* Directions for this task *
You are asked to filter the data below and copy every line holding "will".

*** Opening Records shown ***

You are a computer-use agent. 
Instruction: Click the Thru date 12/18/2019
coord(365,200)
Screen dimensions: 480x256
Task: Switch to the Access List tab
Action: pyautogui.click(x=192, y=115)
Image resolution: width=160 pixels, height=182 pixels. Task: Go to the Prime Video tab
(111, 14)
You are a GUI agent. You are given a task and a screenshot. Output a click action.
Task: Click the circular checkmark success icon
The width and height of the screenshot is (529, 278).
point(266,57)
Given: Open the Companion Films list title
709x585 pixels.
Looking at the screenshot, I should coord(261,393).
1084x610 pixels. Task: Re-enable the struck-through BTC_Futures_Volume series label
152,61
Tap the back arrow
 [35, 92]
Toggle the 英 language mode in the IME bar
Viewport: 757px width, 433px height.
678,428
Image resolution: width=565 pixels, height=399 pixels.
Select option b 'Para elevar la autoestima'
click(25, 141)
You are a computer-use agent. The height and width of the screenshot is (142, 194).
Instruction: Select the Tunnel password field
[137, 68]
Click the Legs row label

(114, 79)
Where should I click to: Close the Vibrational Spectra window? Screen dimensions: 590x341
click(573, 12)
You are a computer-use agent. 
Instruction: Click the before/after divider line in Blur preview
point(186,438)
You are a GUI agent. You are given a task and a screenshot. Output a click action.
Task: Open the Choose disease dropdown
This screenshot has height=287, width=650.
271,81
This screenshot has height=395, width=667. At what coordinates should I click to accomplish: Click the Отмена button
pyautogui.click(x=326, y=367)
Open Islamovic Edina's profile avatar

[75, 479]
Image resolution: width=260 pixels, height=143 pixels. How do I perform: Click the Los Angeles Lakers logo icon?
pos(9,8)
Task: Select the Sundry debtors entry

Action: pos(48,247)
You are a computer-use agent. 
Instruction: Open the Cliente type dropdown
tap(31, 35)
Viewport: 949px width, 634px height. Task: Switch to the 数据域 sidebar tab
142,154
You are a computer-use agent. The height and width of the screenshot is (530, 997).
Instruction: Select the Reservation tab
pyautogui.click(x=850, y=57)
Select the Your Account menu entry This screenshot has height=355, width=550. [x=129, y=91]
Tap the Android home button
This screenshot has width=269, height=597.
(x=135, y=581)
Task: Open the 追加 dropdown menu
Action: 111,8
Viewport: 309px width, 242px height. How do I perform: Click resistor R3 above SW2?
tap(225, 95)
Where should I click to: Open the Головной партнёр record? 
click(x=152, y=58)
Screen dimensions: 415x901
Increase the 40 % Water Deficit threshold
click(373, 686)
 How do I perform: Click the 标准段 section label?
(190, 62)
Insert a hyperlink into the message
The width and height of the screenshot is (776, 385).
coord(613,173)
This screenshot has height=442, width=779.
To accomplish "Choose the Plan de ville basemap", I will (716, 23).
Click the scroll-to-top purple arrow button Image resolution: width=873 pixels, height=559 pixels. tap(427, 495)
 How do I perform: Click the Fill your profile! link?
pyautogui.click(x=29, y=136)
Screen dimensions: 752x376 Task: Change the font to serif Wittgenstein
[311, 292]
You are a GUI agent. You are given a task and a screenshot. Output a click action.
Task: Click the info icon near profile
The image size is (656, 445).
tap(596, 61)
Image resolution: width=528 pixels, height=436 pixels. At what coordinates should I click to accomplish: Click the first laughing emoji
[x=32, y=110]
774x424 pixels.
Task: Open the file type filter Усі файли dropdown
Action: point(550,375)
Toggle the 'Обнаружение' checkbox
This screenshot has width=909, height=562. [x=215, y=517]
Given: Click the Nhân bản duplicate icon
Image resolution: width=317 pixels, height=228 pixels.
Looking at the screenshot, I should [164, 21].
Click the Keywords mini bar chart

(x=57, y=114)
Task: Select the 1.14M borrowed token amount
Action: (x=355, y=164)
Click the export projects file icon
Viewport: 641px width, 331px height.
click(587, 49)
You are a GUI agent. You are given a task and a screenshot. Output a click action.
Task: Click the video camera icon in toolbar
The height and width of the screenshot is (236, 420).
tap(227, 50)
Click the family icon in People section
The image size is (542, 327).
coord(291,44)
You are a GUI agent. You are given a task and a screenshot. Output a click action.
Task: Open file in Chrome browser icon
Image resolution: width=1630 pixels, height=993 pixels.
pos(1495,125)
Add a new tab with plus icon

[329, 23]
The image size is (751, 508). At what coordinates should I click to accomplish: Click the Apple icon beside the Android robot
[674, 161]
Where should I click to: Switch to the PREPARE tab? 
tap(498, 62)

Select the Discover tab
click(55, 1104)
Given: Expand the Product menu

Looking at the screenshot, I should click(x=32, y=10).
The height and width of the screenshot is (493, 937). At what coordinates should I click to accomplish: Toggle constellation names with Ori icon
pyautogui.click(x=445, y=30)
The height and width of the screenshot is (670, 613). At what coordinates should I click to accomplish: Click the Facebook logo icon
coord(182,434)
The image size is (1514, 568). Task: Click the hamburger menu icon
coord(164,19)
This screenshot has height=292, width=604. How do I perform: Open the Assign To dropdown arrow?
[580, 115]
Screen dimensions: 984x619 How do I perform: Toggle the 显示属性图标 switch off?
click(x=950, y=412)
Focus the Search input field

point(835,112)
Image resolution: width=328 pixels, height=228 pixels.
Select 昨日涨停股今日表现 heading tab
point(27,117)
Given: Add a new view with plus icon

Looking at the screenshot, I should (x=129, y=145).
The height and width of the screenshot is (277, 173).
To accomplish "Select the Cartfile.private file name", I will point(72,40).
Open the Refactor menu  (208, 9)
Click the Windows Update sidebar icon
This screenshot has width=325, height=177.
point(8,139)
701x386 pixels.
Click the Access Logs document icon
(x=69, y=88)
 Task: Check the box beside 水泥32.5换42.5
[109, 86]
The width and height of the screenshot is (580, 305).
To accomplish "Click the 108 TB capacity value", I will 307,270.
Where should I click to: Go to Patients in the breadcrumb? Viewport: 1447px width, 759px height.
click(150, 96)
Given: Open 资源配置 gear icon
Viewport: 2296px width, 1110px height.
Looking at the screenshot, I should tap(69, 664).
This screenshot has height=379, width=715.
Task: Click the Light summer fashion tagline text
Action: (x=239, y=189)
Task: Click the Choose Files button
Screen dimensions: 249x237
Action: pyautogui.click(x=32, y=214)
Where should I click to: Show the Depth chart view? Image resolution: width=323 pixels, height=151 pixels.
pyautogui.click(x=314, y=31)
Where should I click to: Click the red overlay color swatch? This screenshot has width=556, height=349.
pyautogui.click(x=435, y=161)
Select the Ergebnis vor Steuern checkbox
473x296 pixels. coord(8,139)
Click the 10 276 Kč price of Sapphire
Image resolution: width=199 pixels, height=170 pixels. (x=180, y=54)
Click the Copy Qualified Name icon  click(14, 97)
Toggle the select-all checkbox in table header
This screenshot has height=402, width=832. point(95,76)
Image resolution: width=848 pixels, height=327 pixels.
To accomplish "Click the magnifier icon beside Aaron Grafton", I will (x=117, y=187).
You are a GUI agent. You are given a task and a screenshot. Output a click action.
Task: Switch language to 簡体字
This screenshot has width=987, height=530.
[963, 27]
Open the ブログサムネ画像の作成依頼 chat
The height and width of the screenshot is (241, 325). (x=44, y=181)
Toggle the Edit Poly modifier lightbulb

*** Closing Records shown ***

* Response to this exercise *
To accomplish "Choose the Plan de ville basemap", I will (716, 23).
To accomplish "Select the Cartfile.private file name", I will point(72,40).
To accomplish "Click the 108 TB capacity value", I will 307,270.
To accomplish "Click the magnifier icon beside Aaron Grafton", I will (x=117, y=187).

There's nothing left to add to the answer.